Reuters/Philippe Wojazer
Instagram officially lands on Windows Phone devices later today along with another popular app already on Android and iPhone called Waze. (Waze is a mapping application that's now owned by Google. Its users report items like traffic accidents and reduced gas prices that appear in the app.)
Microsoft couldn't be more giddy that Instagram, Waze, and a handful of other big-name apps like Flipboard and Vine are finally coming to Windows Phone.
Speaking to Business Insider, two members of the Windows Phone app store and marketing teams said the platform is finally big enough to start attracting the big-name apps people want to use.
"While our global market share is around 4%, it's still the fastest growing," said Todd Brix, the general manager of the Windows app store. (He was talking about Windows Phone market share.) "Developers are smart and they'll invest where opportunity is going."

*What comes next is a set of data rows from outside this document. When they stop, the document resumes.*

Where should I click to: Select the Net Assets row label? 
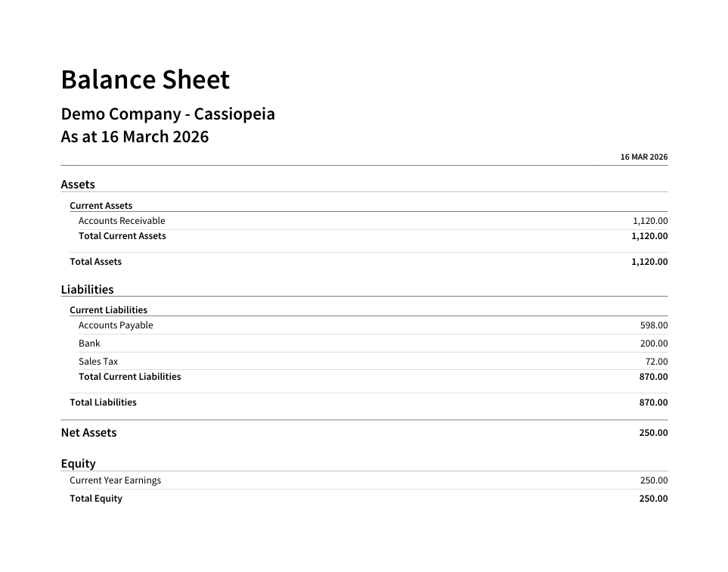point(88,433)
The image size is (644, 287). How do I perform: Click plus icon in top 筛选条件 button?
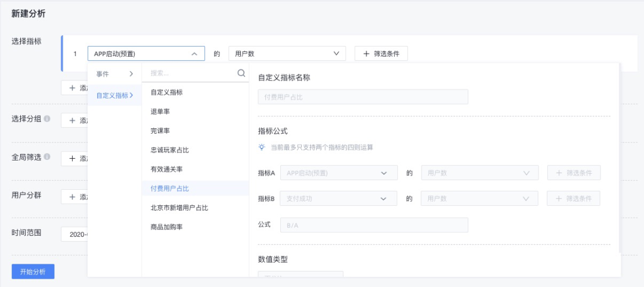tap(366, 54)
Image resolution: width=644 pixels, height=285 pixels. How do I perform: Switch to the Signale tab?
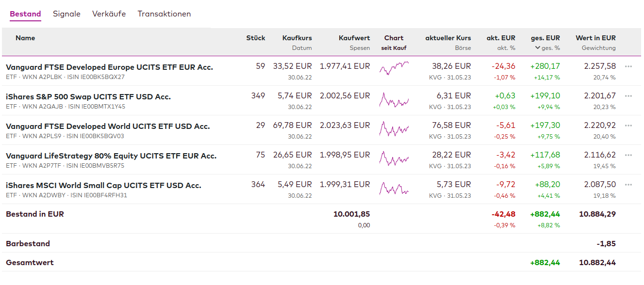[66, 14]
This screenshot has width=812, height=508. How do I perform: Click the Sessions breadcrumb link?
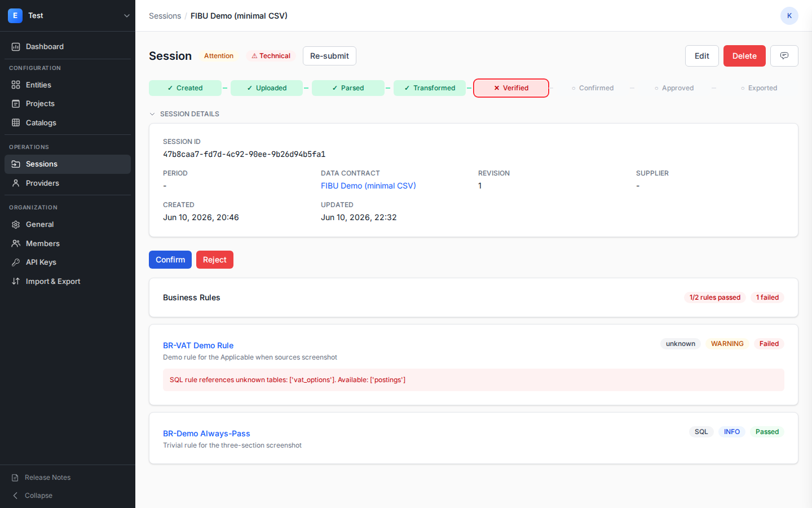[165, 16]
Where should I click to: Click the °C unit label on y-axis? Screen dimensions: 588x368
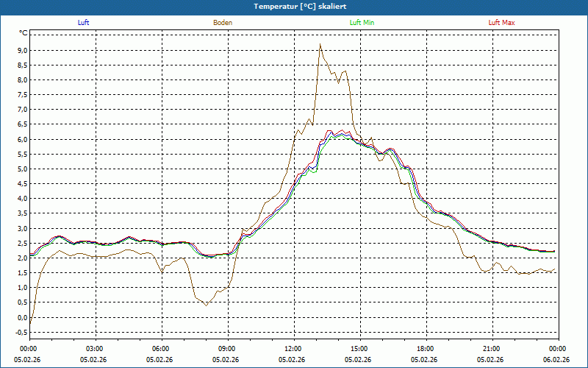(24, 33)
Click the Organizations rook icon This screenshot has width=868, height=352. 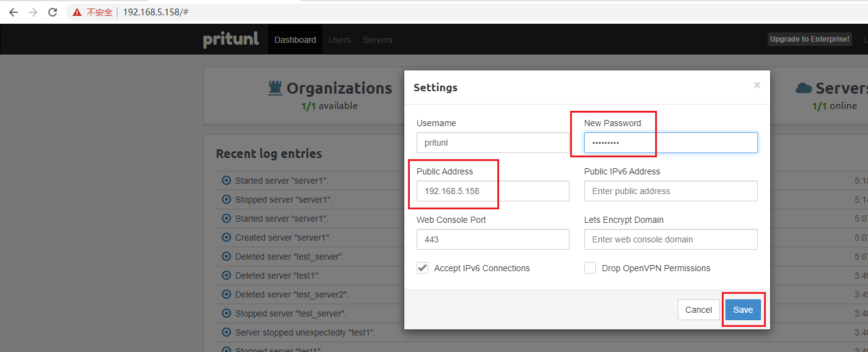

Brix has a point. Nokia, the biggest maker of Windows Phones, continues to report increasing shipments of its Windows Phones quarter over quarter. It shipped 8.8 million Lumia-branded Windows Phones last quarter.
But in reality, things aren't quite so rosy for Windows Phone and even Android, which has a whopping 80% of the global smartphone market. Developers still tend to make apps for iPhone before moving on to Android or Windows Phone. That means non-iPhone users often have to wait months to get the hottest new apps and app updates.
Microsoft's next challenge isn't necessarily to get the current library of hot apps on Windows Phone (but that helps!), it's to make sure developers think of making stuff for Windows Phone right off the bat.